Si fuéramos a una casa en la que no hemos estado nunca y nos propusiéramos abrir la puerta, dudaríamos cual es la llave correcta que nos permitirá entrar, o que luz encenderá la lámpara que nos dejara ver mejor, y hasta en que cajón encontraremos es cosa buscada.  Dudaríamos realmente.
Dejemos por un momento la casa y sus cosas, e intentemos pensar lo mismo en las personas que nos rodean. Damos por hecho muchas cosas en ellas, como con la lámpara, la llave, o el cajón, actuamos rutinariamente, nos vemos y no nos hacemos notar lo mucho que no extrañamos, por que siempre nos volvemos a ver y seria cansador hacerlo todas las veces. Nos pedimos favores entre nosotros y el tono que era de afecto casi de suplica aunque el objetivo fuera una simple cosa que no tenia gran importancia, ahora se trasforma casi en una ordenen, no nos preocupamos como suenan nuestras palabras e intentamos usar las menos posibles.
Con alguien que no conocemos nos pasaría como en la casa nueva, dudaríamos, dudaríamos muchas veces en usar tal o cual gesto, o palabra, nos sonrojaríamos, los nervios nos invadirían y todo seria como una aventura en la que nunca podemos adivinar el paso siguiente.

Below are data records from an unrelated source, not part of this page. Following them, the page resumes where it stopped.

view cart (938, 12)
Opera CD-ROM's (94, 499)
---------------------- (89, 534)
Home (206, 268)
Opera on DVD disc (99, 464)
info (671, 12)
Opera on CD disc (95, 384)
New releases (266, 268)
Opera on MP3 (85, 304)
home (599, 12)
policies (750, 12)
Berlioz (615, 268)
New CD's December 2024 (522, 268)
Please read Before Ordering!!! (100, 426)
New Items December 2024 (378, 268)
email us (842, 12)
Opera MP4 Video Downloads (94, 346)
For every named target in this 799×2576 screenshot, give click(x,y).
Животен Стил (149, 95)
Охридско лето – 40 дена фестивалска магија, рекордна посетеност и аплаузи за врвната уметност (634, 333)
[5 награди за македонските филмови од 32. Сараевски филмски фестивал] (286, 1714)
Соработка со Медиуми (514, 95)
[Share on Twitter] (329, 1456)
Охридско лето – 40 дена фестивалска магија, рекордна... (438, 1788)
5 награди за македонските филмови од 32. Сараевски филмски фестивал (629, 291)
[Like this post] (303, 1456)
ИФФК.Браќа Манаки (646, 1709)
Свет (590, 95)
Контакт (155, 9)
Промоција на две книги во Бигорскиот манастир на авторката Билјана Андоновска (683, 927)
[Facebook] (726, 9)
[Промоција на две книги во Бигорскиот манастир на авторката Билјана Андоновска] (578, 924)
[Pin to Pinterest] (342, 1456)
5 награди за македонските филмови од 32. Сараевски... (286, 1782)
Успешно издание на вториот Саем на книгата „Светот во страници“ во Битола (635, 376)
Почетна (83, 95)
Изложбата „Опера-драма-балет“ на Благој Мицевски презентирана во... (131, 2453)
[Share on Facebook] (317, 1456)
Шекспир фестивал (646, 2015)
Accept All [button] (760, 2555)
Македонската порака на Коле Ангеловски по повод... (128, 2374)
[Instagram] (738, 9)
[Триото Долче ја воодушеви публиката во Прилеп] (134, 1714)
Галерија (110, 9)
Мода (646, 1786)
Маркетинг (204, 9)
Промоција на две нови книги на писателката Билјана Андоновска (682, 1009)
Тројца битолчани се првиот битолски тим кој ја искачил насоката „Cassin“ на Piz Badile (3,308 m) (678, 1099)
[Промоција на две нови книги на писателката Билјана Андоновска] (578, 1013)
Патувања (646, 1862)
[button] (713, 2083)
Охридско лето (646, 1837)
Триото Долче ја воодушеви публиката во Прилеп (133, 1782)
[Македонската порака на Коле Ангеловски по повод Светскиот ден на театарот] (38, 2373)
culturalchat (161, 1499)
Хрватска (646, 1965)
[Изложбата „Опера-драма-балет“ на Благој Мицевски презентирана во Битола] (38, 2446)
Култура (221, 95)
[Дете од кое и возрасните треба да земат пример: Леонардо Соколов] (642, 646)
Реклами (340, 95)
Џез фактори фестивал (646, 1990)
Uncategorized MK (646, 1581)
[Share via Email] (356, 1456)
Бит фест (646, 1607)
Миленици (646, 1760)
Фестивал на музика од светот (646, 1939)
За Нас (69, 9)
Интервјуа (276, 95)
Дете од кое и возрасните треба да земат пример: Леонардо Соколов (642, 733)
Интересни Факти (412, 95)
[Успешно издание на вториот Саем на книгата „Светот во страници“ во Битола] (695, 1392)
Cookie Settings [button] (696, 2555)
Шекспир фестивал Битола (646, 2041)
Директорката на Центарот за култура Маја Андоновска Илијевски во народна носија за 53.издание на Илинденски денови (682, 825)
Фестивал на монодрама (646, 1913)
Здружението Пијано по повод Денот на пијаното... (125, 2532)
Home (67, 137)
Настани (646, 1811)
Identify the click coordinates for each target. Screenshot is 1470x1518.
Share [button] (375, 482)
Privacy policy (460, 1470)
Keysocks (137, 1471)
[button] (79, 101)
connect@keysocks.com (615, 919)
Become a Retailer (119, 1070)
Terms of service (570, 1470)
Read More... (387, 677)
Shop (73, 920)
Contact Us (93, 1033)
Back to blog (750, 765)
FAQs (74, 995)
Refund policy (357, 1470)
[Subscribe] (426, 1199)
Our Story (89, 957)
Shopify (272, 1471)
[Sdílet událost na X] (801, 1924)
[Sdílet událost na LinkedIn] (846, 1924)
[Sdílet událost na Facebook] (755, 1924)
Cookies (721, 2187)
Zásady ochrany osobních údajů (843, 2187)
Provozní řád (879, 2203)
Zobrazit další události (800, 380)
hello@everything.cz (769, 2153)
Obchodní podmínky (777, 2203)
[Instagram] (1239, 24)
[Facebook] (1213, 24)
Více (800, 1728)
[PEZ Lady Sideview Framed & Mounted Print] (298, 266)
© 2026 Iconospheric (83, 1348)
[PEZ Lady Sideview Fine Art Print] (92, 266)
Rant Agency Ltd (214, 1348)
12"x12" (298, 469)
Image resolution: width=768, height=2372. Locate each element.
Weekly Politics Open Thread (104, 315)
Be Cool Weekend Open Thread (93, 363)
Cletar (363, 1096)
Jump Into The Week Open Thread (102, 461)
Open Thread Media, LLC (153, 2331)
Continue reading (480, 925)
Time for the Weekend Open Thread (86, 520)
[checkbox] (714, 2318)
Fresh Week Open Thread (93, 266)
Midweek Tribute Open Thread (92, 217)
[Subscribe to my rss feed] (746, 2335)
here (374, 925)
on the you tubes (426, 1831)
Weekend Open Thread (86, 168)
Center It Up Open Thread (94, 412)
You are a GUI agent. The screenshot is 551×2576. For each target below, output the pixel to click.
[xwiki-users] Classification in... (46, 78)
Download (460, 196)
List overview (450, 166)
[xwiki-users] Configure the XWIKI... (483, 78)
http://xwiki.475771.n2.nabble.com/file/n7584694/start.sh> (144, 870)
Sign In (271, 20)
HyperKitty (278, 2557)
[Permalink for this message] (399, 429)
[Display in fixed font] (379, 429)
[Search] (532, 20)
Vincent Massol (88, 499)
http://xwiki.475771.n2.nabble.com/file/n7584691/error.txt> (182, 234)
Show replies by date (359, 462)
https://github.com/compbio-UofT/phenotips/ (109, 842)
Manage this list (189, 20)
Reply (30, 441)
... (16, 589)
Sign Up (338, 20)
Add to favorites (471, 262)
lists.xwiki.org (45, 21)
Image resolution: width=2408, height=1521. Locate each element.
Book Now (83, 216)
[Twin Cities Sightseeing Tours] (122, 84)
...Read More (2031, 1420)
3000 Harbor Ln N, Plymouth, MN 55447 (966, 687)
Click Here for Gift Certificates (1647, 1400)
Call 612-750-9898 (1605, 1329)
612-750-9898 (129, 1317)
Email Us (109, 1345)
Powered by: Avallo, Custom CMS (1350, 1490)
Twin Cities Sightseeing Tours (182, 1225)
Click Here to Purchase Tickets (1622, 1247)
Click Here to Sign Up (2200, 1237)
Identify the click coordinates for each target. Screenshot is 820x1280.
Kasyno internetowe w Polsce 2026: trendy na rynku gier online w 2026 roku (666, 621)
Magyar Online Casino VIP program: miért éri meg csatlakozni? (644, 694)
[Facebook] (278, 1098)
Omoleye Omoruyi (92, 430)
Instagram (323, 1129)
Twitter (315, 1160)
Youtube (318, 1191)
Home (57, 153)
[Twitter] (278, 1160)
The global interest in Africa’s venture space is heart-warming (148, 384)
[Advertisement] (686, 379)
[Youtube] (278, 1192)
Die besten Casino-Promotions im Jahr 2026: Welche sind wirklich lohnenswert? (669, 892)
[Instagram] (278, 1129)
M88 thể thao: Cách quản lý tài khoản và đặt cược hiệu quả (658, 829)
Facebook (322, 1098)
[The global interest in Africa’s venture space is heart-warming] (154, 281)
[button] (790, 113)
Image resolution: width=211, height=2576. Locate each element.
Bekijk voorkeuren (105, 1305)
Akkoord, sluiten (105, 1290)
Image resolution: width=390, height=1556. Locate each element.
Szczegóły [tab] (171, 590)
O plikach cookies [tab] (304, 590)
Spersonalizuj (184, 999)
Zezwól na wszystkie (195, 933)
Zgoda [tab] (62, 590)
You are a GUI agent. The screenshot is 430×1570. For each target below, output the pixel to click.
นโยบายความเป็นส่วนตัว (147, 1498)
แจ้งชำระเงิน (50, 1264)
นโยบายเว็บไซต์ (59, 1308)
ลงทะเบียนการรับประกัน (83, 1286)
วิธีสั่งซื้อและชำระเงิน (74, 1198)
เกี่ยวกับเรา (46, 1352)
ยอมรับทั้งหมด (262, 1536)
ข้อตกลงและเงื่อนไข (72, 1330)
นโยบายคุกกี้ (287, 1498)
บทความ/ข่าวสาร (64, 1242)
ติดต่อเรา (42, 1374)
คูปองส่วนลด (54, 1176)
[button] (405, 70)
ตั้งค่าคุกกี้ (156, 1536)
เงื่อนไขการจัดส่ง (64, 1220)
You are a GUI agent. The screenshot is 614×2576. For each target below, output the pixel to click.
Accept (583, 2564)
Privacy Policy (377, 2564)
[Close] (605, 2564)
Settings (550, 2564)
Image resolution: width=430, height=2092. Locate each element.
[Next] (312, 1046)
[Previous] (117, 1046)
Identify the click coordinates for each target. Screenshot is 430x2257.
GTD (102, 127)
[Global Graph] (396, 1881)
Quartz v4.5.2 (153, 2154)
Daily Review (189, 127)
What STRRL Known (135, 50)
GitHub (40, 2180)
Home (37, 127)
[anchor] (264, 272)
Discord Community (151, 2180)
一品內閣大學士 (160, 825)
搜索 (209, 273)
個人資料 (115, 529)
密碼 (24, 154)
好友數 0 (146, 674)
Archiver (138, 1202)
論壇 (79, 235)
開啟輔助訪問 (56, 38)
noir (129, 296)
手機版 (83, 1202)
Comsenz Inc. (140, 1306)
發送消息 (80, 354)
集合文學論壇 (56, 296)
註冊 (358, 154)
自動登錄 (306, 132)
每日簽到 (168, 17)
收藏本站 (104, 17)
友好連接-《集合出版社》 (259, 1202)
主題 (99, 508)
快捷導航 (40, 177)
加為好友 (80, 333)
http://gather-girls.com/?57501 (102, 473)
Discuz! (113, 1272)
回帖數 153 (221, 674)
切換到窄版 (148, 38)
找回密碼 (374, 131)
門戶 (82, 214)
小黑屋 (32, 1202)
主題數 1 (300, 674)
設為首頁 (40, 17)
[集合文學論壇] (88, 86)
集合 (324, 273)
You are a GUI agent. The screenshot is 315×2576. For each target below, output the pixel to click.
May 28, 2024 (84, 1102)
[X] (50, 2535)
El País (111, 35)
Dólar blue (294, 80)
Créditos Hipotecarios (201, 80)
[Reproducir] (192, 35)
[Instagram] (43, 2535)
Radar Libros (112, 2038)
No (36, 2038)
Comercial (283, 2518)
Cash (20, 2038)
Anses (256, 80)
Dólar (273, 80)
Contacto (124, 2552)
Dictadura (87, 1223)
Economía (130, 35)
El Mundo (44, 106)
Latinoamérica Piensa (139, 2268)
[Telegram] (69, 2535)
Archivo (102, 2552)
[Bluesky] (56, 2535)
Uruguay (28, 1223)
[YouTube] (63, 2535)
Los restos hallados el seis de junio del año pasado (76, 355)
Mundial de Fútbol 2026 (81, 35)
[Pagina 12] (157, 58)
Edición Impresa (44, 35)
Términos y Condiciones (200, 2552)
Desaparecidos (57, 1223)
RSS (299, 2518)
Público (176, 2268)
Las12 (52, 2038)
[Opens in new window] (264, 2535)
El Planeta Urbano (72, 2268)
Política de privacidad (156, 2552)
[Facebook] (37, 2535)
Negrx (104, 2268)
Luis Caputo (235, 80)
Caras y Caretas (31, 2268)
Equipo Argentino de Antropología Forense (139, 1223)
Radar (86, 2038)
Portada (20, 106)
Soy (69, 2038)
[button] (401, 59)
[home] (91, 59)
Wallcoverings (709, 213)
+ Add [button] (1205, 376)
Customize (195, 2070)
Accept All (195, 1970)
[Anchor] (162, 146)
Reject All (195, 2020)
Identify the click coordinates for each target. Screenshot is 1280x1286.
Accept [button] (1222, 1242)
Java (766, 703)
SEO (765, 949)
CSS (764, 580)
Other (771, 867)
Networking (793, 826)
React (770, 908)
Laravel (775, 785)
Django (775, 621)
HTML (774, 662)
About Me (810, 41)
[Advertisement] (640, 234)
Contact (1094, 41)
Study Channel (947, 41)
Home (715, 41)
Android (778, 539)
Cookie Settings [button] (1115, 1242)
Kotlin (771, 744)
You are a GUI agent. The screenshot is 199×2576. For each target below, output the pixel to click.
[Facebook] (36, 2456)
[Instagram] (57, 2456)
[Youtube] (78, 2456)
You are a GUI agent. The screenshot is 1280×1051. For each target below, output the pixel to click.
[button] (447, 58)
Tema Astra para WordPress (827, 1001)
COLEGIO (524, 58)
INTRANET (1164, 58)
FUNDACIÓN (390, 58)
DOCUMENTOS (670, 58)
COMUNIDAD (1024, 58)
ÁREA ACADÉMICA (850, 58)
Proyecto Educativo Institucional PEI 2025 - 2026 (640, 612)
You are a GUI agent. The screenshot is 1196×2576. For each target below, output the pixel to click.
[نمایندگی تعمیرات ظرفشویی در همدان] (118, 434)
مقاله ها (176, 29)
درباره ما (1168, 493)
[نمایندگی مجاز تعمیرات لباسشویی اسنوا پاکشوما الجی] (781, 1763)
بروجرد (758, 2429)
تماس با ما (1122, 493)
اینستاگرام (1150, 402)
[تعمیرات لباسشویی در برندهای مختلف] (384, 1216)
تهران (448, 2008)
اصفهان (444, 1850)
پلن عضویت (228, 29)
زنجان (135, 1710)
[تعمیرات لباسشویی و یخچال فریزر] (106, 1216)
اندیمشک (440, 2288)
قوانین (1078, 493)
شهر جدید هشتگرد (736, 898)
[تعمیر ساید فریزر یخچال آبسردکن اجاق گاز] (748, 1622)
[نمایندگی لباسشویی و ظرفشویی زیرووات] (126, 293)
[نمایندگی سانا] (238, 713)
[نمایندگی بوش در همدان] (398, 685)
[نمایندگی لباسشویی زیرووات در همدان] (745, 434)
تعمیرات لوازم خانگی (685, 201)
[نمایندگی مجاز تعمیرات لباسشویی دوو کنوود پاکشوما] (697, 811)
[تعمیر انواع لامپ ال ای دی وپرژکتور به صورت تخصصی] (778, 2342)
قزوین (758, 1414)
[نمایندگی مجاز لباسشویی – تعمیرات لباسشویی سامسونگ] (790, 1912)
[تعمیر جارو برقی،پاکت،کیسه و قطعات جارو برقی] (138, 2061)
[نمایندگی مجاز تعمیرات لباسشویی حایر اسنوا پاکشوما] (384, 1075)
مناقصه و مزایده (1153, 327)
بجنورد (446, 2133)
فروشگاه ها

¿Pero si la lámpara se rompiera? y la luz no encendiese al tocar la tecla pensaríamos ¿que es lo que esta mal? el foco se habrá quemado, el cable estaba feo o se corto la luz en casa.
Esa persona que ya no reacciona rutinariamente, que se molesta con la palabra o gesto que usamos, que nos demanda cosas que nos mueven de nuestra comodidad. Las relaciones son como un contrato que comienza con ansias y poco a poco se va desgastando y quizás no nos damos cuenta como se fueron terminando hasta extinguirse. Nos percatamos de lo tan importante que eran para nosotros, como ese dedo que nos lastimamos, y ahora nos duele cuando lo usamos automáticamente.
Pero si a tiempo pudimos renovar ese contrato y sentir de nuevo esa aventura entre nosotros, esa mágica sensación de no saber cual es el paso siguiente, nada esta perdido.